== Texto ==

■ ■ ■ ■ ■

Ora, como resulta da factualidade assente e do julgamento – de improcedência – feito por esta Relação quanto à impugnação do julgamento de facto, não está provado que a mãe da requerida, a quem a carta de citação foi entregue, tenha omitido o dever de comunicação desse ato à requerida, dever para o qual foi advertida aquando da entrega da carta, não resultando dos factos provados que a requerida não tenha tido conhecimento da instauração do processo em ordem a apresentar a sua defesa em tempo oportuno.

5.–Particularizemos, então, os termos da citação de pessoa singular por via postal quando o citando não se encontra na residência (ou local de trabalho) para onde foi remetida a carta, ponderando o disposto nos arts. 228.º e 230.º e considerando a alegação vertida nas conclusões de recurso (cfr. as conclusões NN, OO, PP e QQ).

■ ■ ■ ■ ■

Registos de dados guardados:

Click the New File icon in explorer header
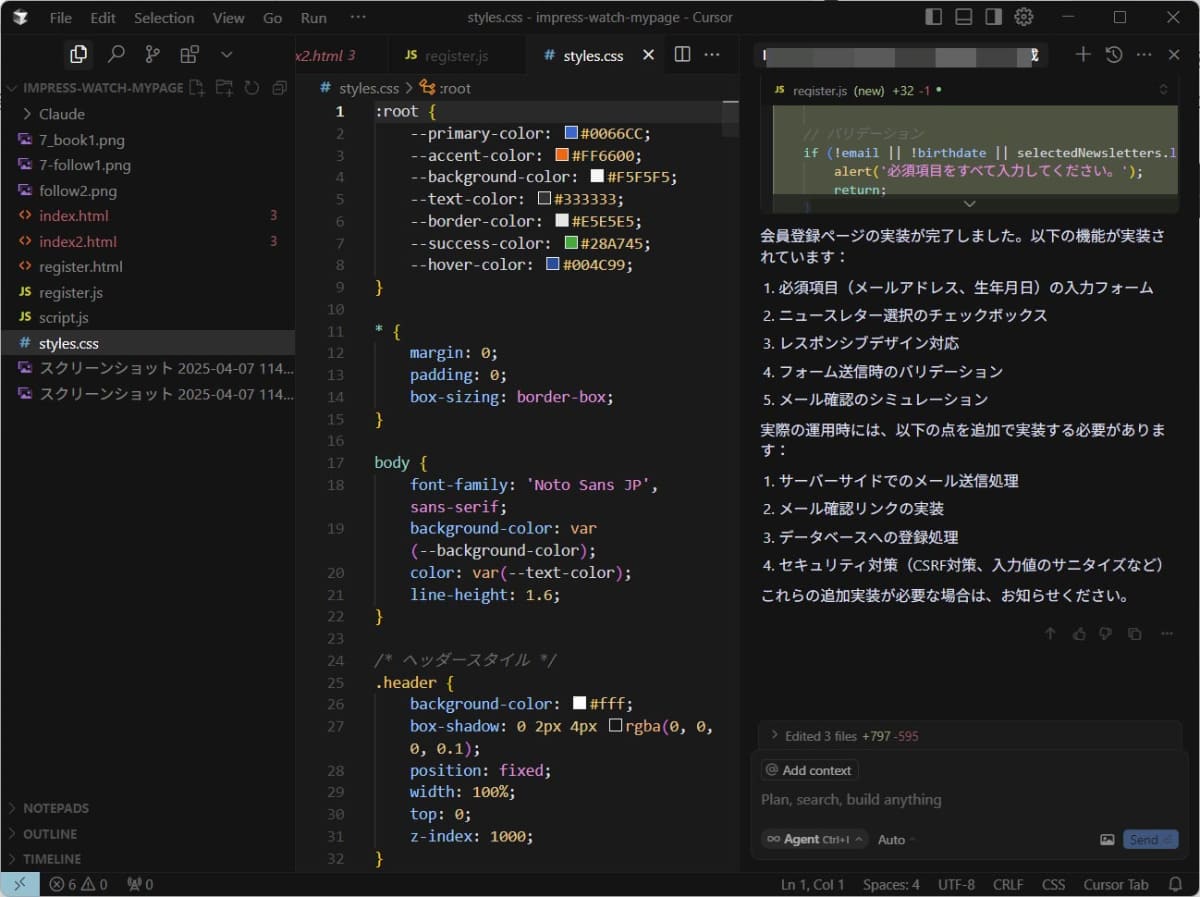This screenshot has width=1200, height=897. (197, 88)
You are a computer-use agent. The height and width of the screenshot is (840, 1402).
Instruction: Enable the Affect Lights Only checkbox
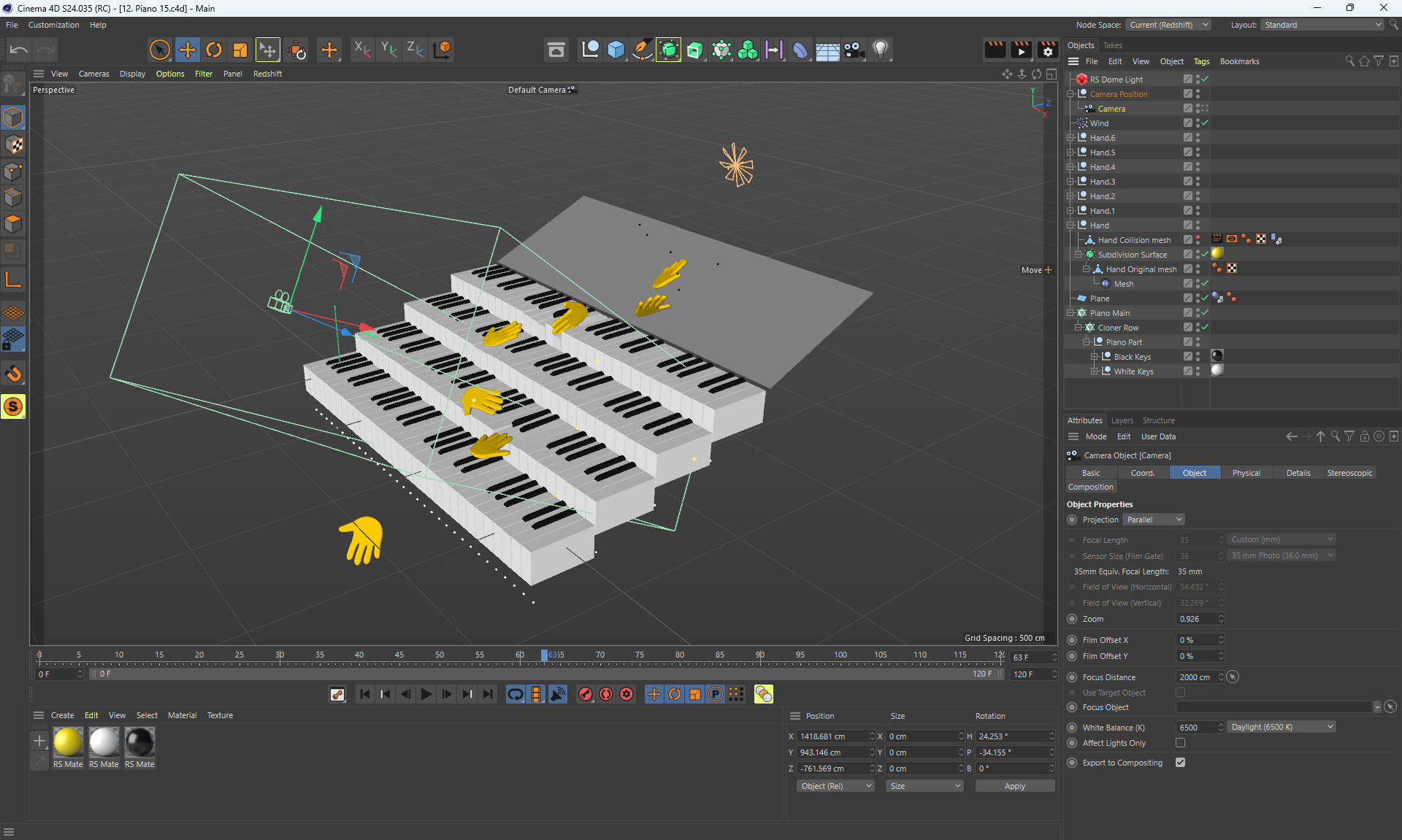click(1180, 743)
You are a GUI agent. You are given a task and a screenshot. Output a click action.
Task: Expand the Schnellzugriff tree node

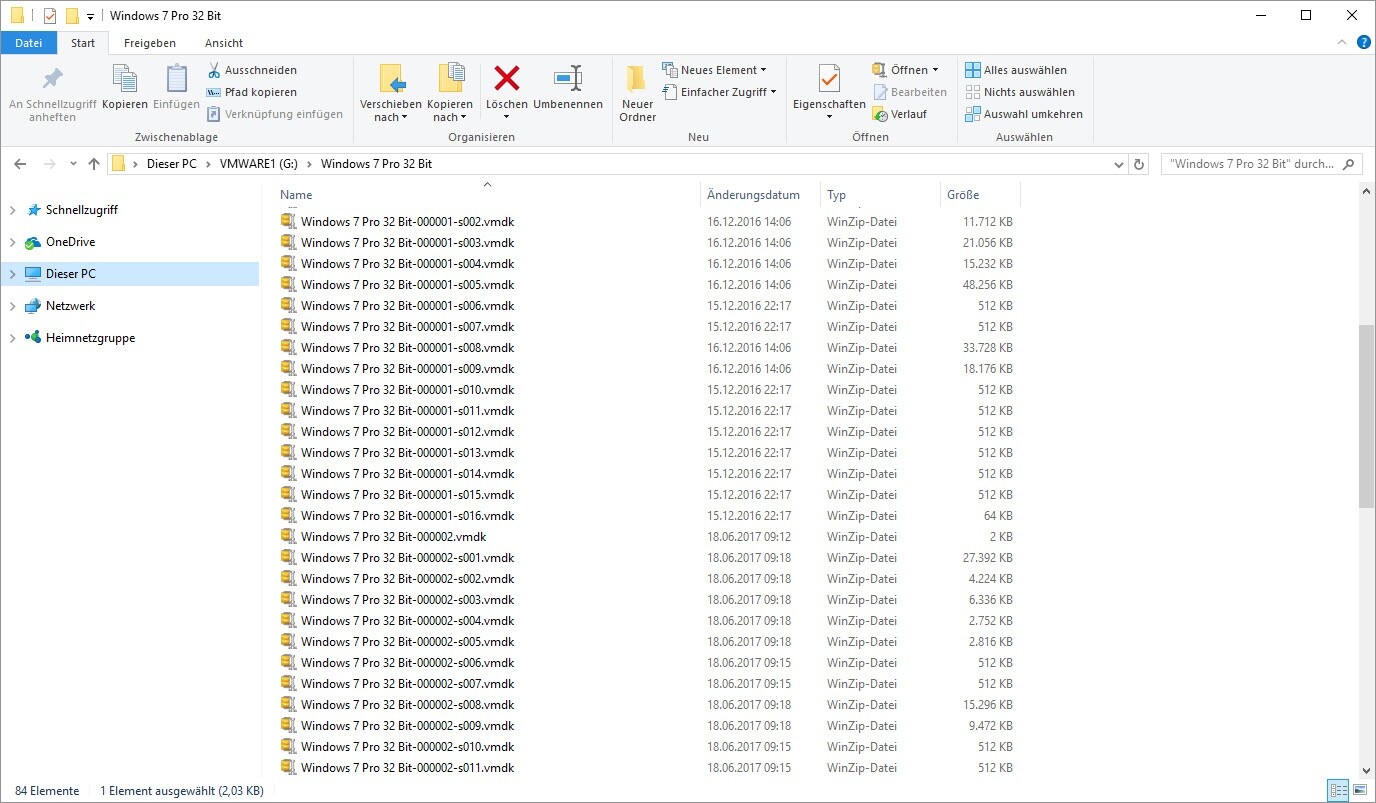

■ ■ ■ ■ ■

== Objetivo do exercício ==
Transcreva, sem qualquer alteração, o trecho do texto sobre a citação da requerida que abre com as palavras "5.–Particularizemos, então, os" e fecha com "OO, PP e QQ).".

== Resposta ao exercício ==
5.–Particularizemos, então, os termos da citação de pessoa singular por via postal quando o citando não se encontra na residência (ou local de trabalho) para onde foi remetida a carta, ponderando o disposto nos arts. 228.º e 230.º e considerando a alegação vertida nas conclusões de recurso (cfr. as conclusões NN, OO, PP e QQ).